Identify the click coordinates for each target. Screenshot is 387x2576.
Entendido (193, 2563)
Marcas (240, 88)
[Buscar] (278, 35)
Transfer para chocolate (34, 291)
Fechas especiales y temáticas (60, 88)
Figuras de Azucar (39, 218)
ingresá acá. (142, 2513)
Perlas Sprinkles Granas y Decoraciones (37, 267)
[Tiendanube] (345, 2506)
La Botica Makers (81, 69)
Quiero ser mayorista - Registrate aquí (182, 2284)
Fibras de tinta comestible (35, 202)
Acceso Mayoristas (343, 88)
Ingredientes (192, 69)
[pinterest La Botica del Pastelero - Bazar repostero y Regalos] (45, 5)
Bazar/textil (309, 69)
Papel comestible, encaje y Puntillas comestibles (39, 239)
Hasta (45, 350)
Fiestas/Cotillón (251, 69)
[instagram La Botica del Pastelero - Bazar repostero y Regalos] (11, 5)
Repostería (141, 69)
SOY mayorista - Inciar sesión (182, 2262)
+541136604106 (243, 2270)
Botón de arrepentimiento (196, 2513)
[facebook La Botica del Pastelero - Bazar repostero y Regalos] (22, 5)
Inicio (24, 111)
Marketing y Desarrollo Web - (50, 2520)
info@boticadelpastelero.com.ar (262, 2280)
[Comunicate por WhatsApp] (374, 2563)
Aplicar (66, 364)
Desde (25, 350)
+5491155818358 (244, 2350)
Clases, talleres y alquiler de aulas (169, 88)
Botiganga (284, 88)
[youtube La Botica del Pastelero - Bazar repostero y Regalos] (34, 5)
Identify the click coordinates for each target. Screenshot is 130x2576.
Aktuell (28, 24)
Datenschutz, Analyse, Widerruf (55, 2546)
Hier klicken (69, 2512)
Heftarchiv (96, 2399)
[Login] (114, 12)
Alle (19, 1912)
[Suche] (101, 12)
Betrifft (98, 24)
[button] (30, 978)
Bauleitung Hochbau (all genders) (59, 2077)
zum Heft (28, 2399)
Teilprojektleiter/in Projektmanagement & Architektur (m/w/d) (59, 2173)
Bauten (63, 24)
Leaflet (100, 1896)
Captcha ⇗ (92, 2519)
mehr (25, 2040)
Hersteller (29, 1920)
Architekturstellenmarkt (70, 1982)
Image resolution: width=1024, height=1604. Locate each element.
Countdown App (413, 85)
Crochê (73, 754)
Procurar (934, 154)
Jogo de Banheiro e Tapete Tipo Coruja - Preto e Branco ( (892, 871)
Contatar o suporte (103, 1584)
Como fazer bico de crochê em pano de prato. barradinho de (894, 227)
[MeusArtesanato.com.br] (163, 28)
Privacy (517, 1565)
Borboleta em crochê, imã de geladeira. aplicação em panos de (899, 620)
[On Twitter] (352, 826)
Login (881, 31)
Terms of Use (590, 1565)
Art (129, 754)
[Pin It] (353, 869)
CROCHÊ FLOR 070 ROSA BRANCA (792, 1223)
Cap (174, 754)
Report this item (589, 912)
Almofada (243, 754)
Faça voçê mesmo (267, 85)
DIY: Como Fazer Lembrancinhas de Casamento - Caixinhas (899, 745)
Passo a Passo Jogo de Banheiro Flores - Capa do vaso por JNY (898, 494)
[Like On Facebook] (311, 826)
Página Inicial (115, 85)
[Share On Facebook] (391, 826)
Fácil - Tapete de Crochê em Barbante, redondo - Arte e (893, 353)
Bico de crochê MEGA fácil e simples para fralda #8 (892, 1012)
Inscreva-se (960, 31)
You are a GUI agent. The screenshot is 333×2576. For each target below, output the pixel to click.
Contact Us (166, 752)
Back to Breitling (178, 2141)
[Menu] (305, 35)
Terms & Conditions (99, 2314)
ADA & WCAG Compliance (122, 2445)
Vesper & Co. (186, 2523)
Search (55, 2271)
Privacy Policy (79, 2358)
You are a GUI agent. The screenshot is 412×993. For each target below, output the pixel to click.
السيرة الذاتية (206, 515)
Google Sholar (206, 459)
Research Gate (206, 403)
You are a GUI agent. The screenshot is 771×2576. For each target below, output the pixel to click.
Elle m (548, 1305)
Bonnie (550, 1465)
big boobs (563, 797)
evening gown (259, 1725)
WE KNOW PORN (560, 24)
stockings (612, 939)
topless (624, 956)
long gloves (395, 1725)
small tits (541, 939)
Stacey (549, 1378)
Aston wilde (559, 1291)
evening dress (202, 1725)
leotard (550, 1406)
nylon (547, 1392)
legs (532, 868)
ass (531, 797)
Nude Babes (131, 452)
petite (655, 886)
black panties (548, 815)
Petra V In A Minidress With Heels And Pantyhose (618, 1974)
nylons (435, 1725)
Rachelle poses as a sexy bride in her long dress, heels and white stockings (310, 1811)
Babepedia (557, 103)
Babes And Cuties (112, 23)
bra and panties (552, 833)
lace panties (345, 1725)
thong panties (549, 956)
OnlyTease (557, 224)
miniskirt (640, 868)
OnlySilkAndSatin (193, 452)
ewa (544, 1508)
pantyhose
_ _ _ _ _
§ **PROBLEM STATEMENT**
Transcribe the records above exactly, but only from the line that contains "Nude Babes (131, 452)" through their final line, inclusive.

§ **ANSWER SPACE**
Nude Babes (131, 452)
petite (655, 886)
black panties (548, 815)
Petra V In A Minidress With Heels And Pantyhose (618, 1974)
nylons (435, 1725)
Rachelle poses as a sexy bride in her long dress, heels and white stockings (310, 1811)
Babepedia (557, 103)
Babes And Cuties (112, 23)
bra and panties (552, 833)
lace panties (345, 1725)
thong panties (549, 956)
OnlyTease (557, 224)
miniskirt (640, 868)
OnlySilkAndSatin (193, 452)
ewa (544, 1508)
pantyhose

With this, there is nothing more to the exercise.